There are few better feelings during a fantasy draft than landing a guy who starts the skeptical murmuring among your leaguemates. Just imagine what it would be like to draft Brady this year. As soon as the auctioneer could say “sold,” the jokes would roll in.

Plus, drafting New England’s QB would give you an actual reason to make Courtroom Brady your avatar. I guarantee that will make at least one person in your league screw up a lineup change as he’s hypnotized by its majesty.

The real reason Brady is quarterbacking this team: It gives us a chance to roll with Tom and Emperor Palpatine Belichick as they attempt to burn down the league for the final 12 games of the year. I hope we all realize it by now, but if not: When the football starts, Tom Brady becomes fucking crazyHe’s going to do all he can to head-butt the entire planet this fall, and you better get on his side before that starts.

And Gronk:

There’s really nothing quite like having Gronk on your fantasy team. I remember when the guy in our keeper league finally had to cut him loose. He cried. He actually cried. OK, fine, he didn’t, but he was close. And he probably should have cried.

Gronk is everything you want. He’s a touchdown machine, he’s liable to say just about anything, and there’s a 94 percent chance an amazing cell phone video of him pops up during the season. Plus, we already have Brady, and trotting out a quarterback-receiver tandem every week is fun as hell. Remember: Double points are the best points.

And the underpants thief from the Dallas Cowboys, Joseph Randle:

Let’s get this out of the way: Joseph Randle is going to be starting for the Cowboys.

At this point, it doesn’t matter how many incredibly dumb things he says. Darren McFadden is nursing a hamstring injury, and Dallas still hasn’t brought in any other running back help. By default, this is Randle’s job. Mark it down.

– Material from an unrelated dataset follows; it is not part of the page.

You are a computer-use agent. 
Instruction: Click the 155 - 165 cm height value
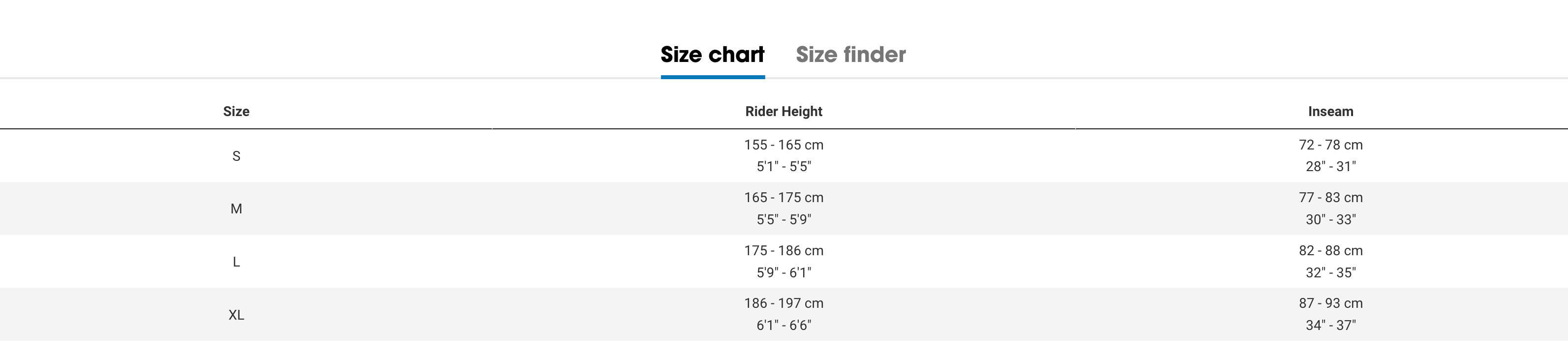click(x=784, y=145)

Also by default, anyone running behind that Dallas offensive line will be worth watching. But Randle, in particular, has a knack for ripping off big gains, and that goes back to his time at Oklahoma State. He averaged 6.7 yards per carry for Dallas last season, and even though it seemed like he received plenty of garbage-time action, he carried the ball only 51 times. Also, we, um, don’t have an unlimited budget, so Randle and the Cowboys O-line promise the most potential enjoyment for a reasonably low price.

And Todd Gurley!

A force-of-nature running back at the height of his powers is still unlike anything else in football. The most recent example that comes to mind is Adrian Peterson ripping off an 82-yard touchdown in St. Louis the year he won the MVP. While watching it happen, I couldn’t do anything but laugh. He put his foot into the ground, shredded through a couple of arm tackles, and game over.

The majority of NFL running backs can essentially be interchanged with each other — their success or failure depends on the offensive line in front of them. Of all the running backs I’ve watched, only a handful ever truly became appointment television, their every carry worth watching because there was just no telling what could happen. At his best, Peterson fits that description. LaDainian Tomlinson did. Marshall Faulk could be that in his own way, and Marshawn Lynch can, too.

I don’t know if Gurley will ever get there, but if the flashes we saw in college are any indication, he has a chance to come close. He’s a 225-pound terror who’s just as happy to put you into the ground as he is to outrun you. When it comes to raw talent, this dude is scary as hell. After all, running backs coming off a torn ACL don’t get drafted 10th overall unless they’re special.

As a rule of thumb: If the word “special” can reasonably be used to describe a football player, we want him on this fantasy team.